When we invited lawyers from VWV to use their session at G&L’s Trustee Exchange conference to cover the current legal position for charities over trans rights, we knew we risked tension in the room. Stories abound of campaigners turning up to charity conferences to put their case on this most toxic of culture-war subjects. As it turned out, our audience was perfectly well-behaved, and the (highly informative) session passed without incident.
This brought to my mind some of the key messages from other speakers at the event, namely Krish Kandiah, founder of the Sanctuary Foundation refugee charity, and Julia Unwin, new Charity Commission chair.
Kandiah used his opening keynote to emphasise the importance of unity, for charities to see each other as allies rather than competitors, in order to fight poverty and injustice together. He shared his strategy of building bridges with right-wing media to find common ground and promote understanding, and concluded by advocating for “proximity” – getting closer to those we disagree with. “Let’s get to meet the people that are actually angriest with us, and find out what’s really going on.”
Similarly, Unwin urged charities to model “respectful disagreement” with other charities, even where they differ politically. If we want to sustain the “social contract” that charitable status confers, she said, all charities must demonstrate “the willingness to work alongside people who feel and think differently about things that matter deeply to us”.
“We can model, within our organisations and in our relationships with other charities and organisations, a mature awareness and appreciation of difference,” she said.

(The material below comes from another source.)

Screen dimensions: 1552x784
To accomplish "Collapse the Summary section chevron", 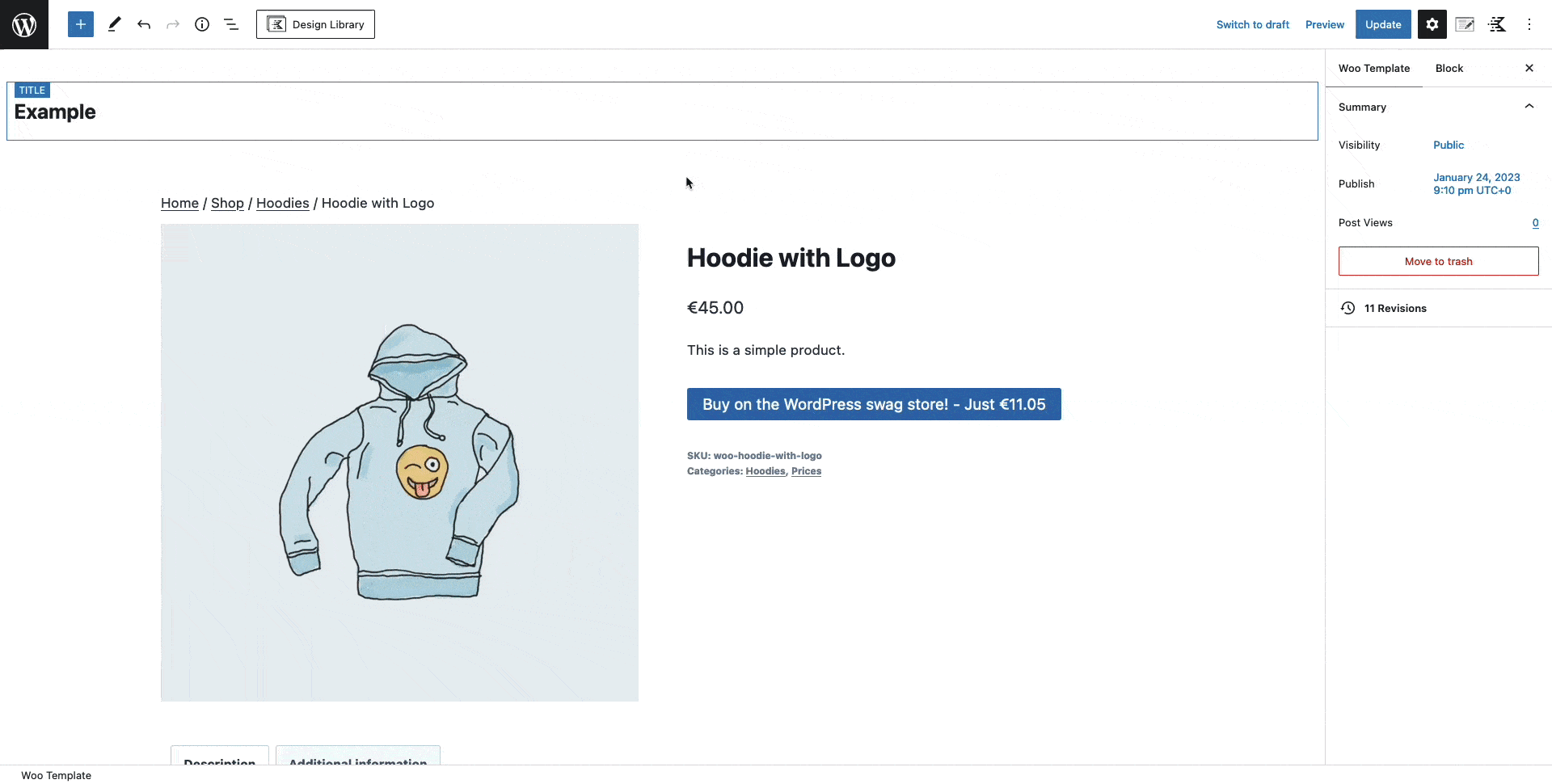I will (x=1529, y=106).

Attempt to detoxify debate
I wonder, then, what Kandiah and Unwin would have made of Kezia Dugdale’s recent apology for comments she made on a podcast about JK Rowling, the Harry Potter author who is notorious for her gender-critical stance. Dugdale, the incoming chair of Stonewall who describes herself as a trans-inclusive feminist, said on the podcast that she respects Rowling, and that the writer’s life journey, from single mum to hugely successful writer, was “phenomenal and an inspiration to many women”.

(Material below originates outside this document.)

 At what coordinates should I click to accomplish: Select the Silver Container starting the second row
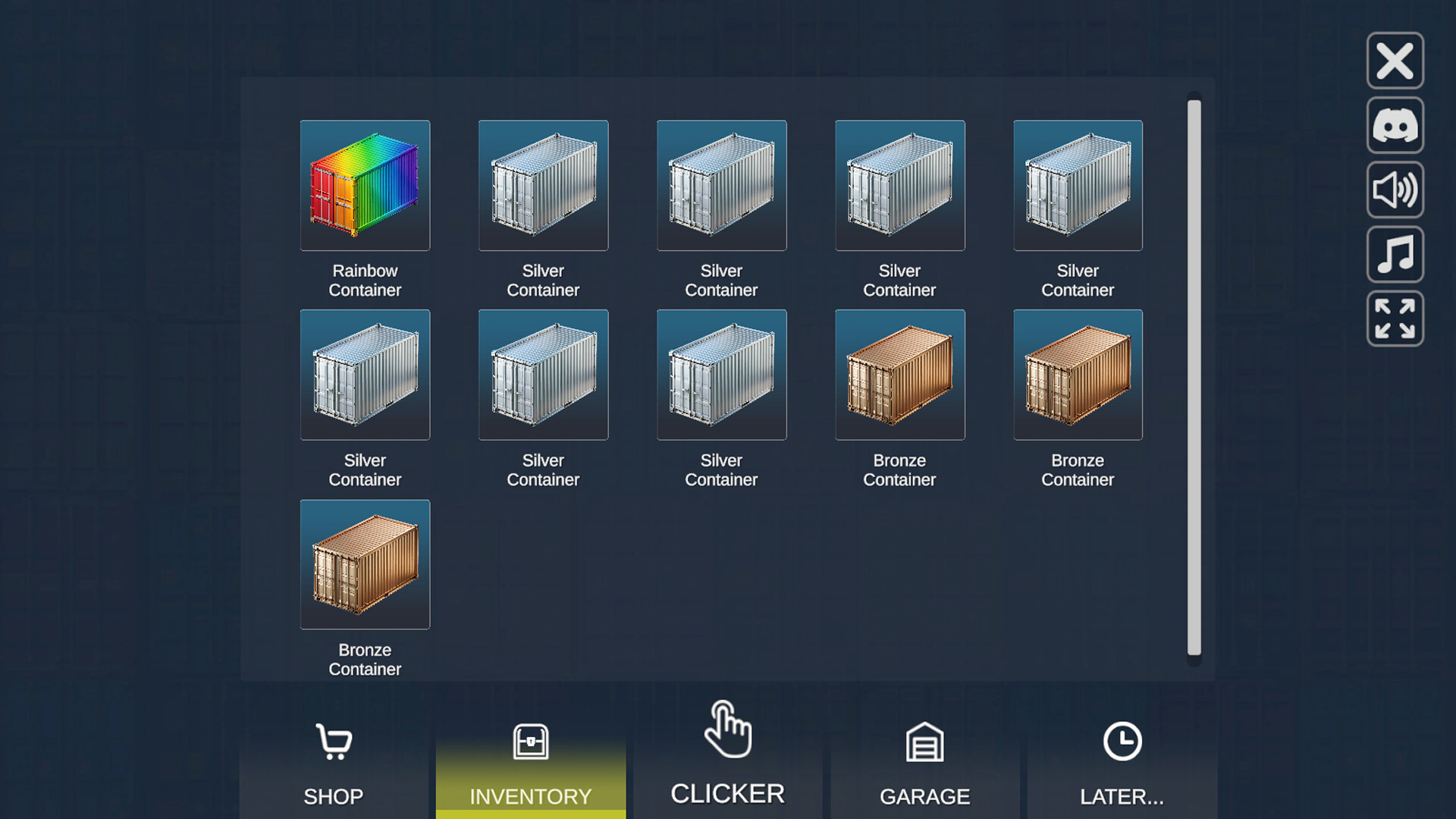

Told by the interviewer that Rowling’s gender views were “cruel and dehumanising” to many trans people, Dugdale said: “I understand that, and I’ve also heard JK Rowling and other people who hold a different position on these issues to me, describe with a similar rawness how they’ve experienced being opposed for their views. And I just think, the days of these culture wars, about sitting in polar extremes from each other, should be behind us now.”
Apparently, they are not. Three days after the podcast landed, Dugdale issued an apology on Stonewall’s website. She was “truly sorry” that the interview had caused “worry, anger and upset” and she “should have been absolutely unequivocal that I would never condone behaviour from anyone that seeks to or causes harm to anyone in our community”.
Dugdale had also used the podcast interview to call for a kinder debate on transgender issues: “We want to be in the position of persuading people. We’re not dogmatic and sitting in silos. We want to be in the messy, grey bit […] because that’s where progress and consensus is found.”
This goes to the heart of Unwin and Kandiah’s points. But it illustrates the difficulty that charities face. Stonewall exists to support members of the LGBTQ+ community, including trans people, and finds Rowling’s stance abhorrent. So Dugdale’s efforts to detoxify the debate and acknowledge an opposing point of view were unacceptable to many of its supporters and/or beneficiaries, who feel under sustained attack from the anti-trans lobby.
If the Charity Commission seriously wants charities to “work alongside” those with different views, then maybe it needs to issue guidance to help them do this in practice. Because in reality, it is much easier said than done.